Vers une nouvelle indemnité de 2500 euros pour les indépendants ?

« L’indemnité de perte de gains » proposée par la CPME pour les indépendants devrait prochainement voir le jour. Promesse de la Confédération des petites et moyennes entreprises (actualisation 6 avril).

"L’indemnité de perte de gains" proposée par la CPME pour les indépendants devrait prochainement voir le jour. Promesse de la Confédération des petites et moyennes entreprises (communiqué de presse du 3 avril).

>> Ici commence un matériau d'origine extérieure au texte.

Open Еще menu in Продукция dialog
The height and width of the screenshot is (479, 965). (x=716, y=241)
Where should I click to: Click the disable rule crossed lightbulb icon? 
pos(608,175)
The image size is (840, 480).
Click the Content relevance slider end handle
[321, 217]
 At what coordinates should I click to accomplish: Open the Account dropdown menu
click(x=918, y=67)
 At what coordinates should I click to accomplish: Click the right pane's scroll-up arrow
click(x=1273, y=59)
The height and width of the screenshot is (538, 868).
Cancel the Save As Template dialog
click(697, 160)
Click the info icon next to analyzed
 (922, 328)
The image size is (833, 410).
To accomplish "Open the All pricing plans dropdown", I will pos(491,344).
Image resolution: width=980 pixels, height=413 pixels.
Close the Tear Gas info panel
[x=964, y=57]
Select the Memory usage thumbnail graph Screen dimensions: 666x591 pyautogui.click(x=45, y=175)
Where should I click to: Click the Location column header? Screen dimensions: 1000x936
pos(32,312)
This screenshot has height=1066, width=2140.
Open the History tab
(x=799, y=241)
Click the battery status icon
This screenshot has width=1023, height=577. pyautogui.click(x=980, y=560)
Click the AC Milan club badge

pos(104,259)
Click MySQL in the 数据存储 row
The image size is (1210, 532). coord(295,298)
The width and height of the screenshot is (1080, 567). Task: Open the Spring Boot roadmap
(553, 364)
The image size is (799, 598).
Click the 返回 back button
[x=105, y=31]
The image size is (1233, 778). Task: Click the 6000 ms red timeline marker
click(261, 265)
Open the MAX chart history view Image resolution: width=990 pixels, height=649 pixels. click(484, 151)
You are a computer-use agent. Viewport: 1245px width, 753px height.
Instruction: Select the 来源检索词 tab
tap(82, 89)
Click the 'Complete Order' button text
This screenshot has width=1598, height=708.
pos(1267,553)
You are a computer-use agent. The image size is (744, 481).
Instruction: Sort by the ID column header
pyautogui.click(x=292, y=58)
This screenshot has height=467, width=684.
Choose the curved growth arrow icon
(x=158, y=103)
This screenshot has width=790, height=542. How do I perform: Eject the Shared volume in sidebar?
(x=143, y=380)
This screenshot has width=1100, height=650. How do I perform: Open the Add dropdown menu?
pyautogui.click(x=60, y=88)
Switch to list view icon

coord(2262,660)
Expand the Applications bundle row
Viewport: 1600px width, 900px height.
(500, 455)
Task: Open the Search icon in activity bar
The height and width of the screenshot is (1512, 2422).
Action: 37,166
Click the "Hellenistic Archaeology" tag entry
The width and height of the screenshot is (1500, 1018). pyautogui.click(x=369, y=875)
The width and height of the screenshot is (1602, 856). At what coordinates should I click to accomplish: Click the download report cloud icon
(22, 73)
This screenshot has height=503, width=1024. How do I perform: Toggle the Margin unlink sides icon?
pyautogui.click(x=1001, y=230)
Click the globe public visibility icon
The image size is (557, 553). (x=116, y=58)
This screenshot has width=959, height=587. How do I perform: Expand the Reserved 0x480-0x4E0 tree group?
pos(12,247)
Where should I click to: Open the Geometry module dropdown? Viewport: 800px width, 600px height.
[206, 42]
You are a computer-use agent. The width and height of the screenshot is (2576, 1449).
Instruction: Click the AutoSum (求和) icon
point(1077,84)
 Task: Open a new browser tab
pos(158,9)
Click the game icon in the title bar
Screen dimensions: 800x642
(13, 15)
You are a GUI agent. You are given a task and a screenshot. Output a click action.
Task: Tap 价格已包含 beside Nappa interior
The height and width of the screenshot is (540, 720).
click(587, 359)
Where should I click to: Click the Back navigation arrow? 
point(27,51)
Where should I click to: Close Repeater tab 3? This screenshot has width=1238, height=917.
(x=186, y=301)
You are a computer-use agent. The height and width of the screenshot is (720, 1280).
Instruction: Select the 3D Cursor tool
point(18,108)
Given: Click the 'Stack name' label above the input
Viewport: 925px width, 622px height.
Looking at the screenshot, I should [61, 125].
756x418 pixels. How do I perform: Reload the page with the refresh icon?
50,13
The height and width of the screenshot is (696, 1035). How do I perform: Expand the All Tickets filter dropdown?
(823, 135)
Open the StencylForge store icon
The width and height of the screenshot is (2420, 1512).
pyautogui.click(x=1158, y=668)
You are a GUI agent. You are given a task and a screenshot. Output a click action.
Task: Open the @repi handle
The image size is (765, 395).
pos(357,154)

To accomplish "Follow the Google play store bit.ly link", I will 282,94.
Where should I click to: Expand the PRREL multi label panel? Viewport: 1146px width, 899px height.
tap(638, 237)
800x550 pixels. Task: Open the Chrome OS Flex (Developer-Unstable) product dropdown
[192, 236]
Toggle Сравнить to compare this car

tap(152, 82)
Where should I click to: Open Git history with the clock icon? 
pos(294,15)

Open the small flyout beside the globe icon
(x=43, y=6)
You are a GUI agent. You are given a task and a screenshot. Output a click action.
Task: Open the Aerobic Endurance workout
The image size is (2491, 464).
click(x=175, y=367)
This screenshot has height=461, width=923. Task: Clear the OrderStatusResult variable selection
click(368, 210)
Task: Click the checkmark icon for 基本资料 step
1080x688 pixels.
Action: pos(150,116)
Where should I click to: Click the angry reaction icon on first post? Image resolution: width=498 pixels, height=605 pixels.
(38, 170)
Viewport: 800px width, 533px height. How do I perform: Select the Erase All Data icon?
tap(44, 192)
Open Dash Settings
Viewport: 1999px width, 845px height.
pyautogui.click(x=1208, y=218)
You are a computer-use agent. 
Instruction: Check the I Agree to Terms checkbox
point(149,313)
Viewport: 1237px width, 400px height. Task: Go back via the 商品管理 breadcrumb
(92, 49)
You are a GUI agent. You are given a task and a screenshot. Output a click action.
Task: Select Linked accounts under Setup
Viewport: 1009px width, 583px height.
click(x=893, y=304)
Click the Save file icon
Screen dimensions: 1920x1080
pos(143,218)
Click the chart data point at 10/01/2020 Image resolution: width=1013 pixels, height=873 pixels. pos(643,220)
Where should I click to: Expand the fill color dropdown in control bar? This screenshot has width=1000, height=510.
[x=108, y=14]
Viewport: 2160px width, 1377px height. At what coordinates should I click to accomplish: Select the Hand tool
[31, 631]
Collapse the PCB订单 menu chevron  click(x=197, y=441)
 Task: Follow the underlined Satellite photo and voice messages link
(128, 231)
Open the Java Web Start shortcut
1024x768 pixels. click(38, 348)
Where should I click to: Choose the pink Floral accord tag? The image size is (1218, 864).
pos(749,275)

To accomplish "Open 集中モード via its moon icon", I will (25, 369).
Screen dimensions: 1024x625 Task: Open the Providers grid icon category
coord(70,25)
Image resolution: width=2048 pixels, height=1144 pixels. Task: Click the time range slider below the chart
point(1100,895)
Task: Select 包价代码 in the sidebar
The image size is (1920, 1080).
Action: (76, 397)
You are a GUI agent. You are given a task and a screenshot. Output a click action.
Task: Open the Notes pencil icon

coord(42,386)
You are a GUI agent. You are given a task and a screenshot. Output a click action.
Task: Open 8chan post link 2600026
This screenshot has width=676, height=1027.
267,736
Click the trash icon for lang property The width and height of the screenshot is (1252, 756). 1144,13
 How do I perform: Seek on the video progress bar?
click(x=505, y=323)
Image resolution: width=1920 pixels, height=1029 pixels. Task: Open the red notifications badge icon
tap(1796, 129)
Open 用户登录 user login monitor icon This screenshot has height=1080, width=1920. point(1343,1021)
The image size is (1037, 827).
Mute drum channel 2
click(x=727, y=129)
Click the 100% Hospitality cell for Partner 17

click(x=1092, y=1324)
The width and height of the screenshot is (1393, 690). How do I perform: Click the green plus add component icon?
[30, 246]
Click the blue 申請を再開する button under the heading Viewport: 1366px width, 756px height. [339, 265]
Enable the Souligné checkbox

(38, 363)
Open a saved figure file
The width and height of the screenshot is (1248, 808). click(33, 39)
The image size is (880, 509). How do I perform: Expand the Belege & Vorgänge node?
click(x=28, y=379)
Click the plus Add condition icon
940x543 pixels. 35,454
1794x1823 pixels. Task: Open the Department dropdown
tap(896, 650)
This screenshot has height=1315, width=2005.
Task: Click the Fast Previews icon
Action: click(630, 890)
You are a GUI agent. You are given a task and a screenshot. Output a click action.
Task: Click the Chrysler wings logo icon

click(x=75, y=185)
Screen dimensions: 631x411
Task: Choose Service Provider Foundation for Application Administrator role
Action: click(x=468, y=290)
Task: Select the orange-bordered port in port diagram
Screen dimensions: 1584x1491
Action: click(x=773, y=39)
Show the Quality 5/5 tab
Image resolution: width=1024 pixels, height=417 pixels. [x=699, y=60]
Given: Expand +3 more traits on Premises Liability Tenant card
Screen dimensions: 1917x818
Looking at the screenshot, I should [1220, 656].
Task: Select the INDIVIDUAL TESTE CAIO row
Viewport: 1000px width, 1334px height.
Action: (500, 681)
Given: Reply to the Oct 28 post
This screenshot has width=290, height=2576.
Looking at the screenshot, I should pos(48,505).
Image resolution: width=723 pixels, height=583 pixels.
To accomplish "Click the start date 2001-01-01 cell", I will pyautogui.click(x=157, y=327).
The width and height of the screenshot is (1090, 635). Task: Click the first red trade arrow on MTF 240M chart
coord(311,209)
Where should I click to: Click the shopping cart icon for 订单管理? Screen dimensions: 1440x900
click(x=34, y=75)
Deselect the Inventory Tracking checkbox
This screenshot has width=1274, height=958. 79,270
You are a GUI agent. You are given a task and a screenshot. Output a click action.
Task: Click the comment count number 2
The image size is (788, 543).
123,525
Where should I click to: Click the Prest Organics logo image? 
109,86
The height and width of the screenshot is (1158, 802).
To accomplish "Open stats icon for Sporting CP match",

Cette aide concernerait jusqu'à 1,5 million de chefs d'entreprise. Artisans et commerçants ne cotisent pas pour l'assurance chômage et ne perçoivent donc pas d'indemnité à ce titre. Le fonds de garantie, complétée par celui de la sécurité sociale des indépendants, y pallieraient. Photo dpVUE .images / Adobestock.

(MISE A JOUR DU 6 AVRIL) Artisans et commerçants bénéficieraient d’une aide exceptionnelle financée par la sécurité sociale des indépendants. Une aide modulable en fonction du niveau de cotisations de chacun. Et dans la limite maximale de 2500 €.  Présidé par la CPME, le Conseil de la protection sociale des travailleurs indépendants (CPSTI) verserait cette aide.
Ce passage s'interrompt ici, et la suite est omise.